One-Minute-Paper Topics

A One-Minute-Paper (OMP) is a short, focused prompt that students answer in ~60 seconds at the end of a session to consolidate learning, surface misconceptions, and provide formative feedback. When answering, be concise, specific, and use terminology from today’s session.

  1. Restate the Ashley premise — “Exercise may be the single most potent medical intervention ever known” — in your own words. Which categories of evidence (mortality, disease incidence, biomarkers) would you need to defend or challenge it?
  2. Name the four functional pillars of sports medicine introduced in Section 1 and give one practical example of each.
  3. Summarise the MoTrPAC study design in three sentences: species, intervention, time points, and the comparator group.

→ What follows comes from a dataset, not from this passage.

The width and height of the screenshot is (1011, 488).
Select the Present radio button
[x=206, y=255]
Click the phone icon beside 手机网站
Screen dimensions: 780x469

  4. List the eight omic platforms used in MoTrPAC. Why is a multi-omic approach necessary rather than a single transcriptomic readout?
  5. The MoTrPAC dataset spans 211 combinations of tissues and platforms. What does this scale enable that a single-tissue, single-platform study cannot?
  6. Reproduce Table 1 from memory (V̇O₂max change, body fat change, lean mass change). What sex differences did the study report after 8 weeks?
  7. Define “exerkine” in one sentence (anticipating Lecture 3). Which MoTrPAC tissues would you expect to be the dominant exerkine sources?
  8. List the top five leading causes of death in the United States and in Germany. Which of them are evidence-graded as responsive to regular physical activity?
  9. Approximately 31 % of adults globally fail to meet physical activity recommendations. What are the two WHO-recommended weekly minima (moderate vs. vigorous)?
  10. What is the projected 2020–2030 global cost of physical inactivity? How would you communicate this number to a policy audience?
  11. Why does this lecture frame “non-communicable diseases” rather than “lifestyle diseases”? What is the clinical and political weight of the chosen terminology?
  12. Distinguish between acute and chronic responses to exercise. Which of the two is captured by MoTrPAC’s 48-hour post-training sampling design?
  13. Sex differences appeared in multiple MoTrPAC tissues. Name two physiological mechanisms (hormonal, mitochondrial, immune) that could plausibly underlie these differences.
  14. The MoTrPAC findings map onto NAFLD/MAFLD, IBD and cardiovascular disease. Which of these will Lectures 9–11 of this course address in detail?
  15. Why is “tissue, time and sex” — rather than a single dose — the proper framing for exercise prescription based on MoTrPAC’s findings?
  16. The lecture argues that the most lethal chronic diseases are precisely those most responsive to exercise. What public-health intervention strategy follows from this convergence?
  17. Sketch the conceptual frame of this lecture series in five lines: stimulus → mediators → disease targets → prescription → unifying biology.
  18. Identify two limitations of using rodent multi-omic data to inform human exercise prescription. How does MoTrPAC plan to address them?
  19. Compare physical activity (movement) with exercise (planned, structured, repetitive). Which of the two does MoTrPAC operationalise, and why does the distinction matter for clinical translation?
  20. Imagine a 55-year-old patient with prediabetes, hepatic steatosis and mild depression. Using only the framework of Lecture 1, justify in three sentences why exercise should be considered a first-line intervention rather than an adjunct.